If you have not already said that you are coming but would like to, it is not too late. Just let us know below.

*What will be on site and what do I need to bring?*

Most of the basic kitchen and catering equipment will be provided, including.

Gazebos to cover the food preparation and serving areas
Serving tables, plates and cutlery
Heated chafing dishes for the serving of hot food
Food prep tables and surface sanitiser
Disposable food prep gloves
Chiller trailer for the storage of all food (and drink) that needs to be refrigerated
Hot water will be available from a hot water urn in the food smoking area
What you need to bring

Any meat and other ingredients that you are planning on cooking
Dishes/trays that you will need for preparation/cooking
Your Smoker/BBQ - although there will be limited space available in other smokers
Charcoal/fuel
Any foil or clingfilm that you may need - although some will be available for general use
Camping chairs for yourselves to sit on
*What will you be cooking?*

We try to ensure that there is as big a variety of food as possible and so we do ask you to let us know what you intend to bring. If, for some reason you do have to change at the last minute then that is fine, but by letting us know what you are bringing in advance does help us to fill any gaps in the menu.

Don't forget that this is not a competition. We are here to help everyone to learn and improves their smoking skills. It would be great if you want to prepare something for the first time at the event and just want the reassurance of others to give you confidence.

We would also encourage you to bring a non-meat side dish too if you can.There will be plenty of food there that is suitable for vegetarians.

BBQ Beans - We mention this specifically as one year we had more BBQ beans there than the whole of Texas could eat in a month. Please let us know below if you are planning on bringing beans so that others can plan accordingly.

We are aiming to get a good cross section of smoked food as not everyone will eat certain meats and it does not all have to cooked in the BBQ. We have had excellent pots of Chilli and slow pan cooked dishes in the past. This year I think we are also expecting Pizza.

*Improving your BBQ techniques*

As a number of different meats will be prepared for the meal there will be plenty of opportunity to watch others prepare and smoke using different methods. We will try to publish times that specific meats are being prepped so that you can come along and watch and ask questions. We will also try to include some additional demonstrations throughout the day. There will be an array of different smoker types there and so this is a good opportunity to see them used in different ways.

*Food safety*

As we will be cooking for a group it is even more important that a high levels of food hygiene is maintained. We do not want this to be onerous and most of what is required is simple common sense. We do ask you to observe the following simple guidelines. 

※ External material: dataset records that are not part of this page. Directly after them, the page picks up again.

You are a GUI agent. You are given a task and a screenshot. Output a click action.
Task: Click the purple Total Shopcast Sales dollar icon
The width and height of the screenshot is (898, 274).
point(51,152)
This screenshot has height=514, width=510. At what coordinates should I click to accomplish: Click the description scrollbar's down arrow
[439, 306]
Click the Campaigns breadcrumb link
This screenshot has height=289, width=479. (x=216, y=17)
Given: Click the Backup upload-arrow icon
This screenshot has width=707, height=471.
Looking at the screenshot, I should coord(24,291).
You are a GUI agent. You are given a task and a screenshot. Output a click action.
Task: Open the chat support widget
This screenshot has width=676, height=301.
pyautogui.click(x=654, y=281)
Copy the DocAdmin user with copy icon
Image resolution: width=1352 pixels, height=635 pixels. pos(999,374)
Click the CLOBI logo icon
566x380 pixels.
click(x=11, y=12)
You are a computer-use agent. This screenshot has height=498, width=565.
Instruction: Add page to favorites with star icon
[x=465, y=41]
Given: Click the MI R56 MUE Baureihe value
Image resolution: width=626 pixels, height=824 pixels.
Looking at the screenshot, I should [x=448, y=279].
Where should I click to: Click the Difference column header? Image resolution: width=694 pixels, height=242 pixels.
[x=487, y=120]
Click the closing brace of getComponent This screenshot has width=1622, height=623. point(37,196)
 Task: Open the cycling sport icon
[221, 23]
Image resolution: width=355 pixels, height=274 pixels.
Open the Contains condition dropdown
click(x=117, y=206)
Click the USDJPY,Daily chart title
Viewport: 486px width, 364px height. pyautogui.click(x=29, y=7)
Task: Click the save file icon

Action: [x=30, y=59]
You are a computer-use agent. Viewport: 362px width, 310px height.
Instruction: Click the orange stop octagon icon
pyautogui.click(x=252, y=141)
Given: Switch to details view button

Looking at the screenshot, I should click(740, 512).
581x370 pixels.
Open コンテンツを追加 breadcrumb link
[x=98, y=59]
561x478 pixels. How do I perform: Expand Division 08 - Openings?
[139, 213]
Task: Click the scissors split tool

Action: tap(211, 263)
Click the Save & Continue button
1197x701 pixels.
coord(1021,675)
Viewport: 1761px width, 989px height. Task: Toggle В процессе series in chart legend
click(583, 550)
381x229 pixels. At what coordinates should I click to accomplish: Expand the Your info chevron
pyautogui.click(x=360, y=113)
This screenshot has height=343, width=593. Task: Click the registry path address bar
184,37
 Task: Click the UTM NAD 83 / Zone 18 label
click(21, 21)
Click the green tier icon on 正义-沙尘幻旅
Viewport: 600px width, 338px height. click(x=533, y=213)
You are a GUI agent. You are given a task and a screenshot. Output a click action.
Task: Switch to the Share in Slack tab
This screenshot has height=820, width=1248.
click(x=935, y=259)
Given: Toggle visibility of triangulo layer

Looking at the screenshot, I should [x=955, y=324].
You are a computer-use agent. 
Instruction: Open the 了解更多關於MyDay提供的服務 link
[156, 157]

Please ensure that any foods that require to be chilled are transported to the event cold in a suitable insulated container and that they are placed in the chiller trailer immediately upon arrival.
Meat prep and non meat prep areas will be provided. Please ensure that you use the correct areas and avoid cross contamination.
Please ensure that foods have reached the required temperatures before they are served
If in doubt ask for advice
I will be monitoring food handling during the event but I cannot be everywhere all of the time. It will be up to all of us collectively to ensure that good standards are maintained.

*In memory of Annette*

With the sad, unexpected death of Annette Lane - the partner of Danny (KC5TPY) we will be holding a raffle during the weekend. All money raised will be donated to a charity of Danny's choice in memory of Annette. Danny was the founder member of the SMF UK group and without his hard work in the beginning this event would not be running today. If you have any prizes that you would like to donate for the raffle they would be gratefully received. 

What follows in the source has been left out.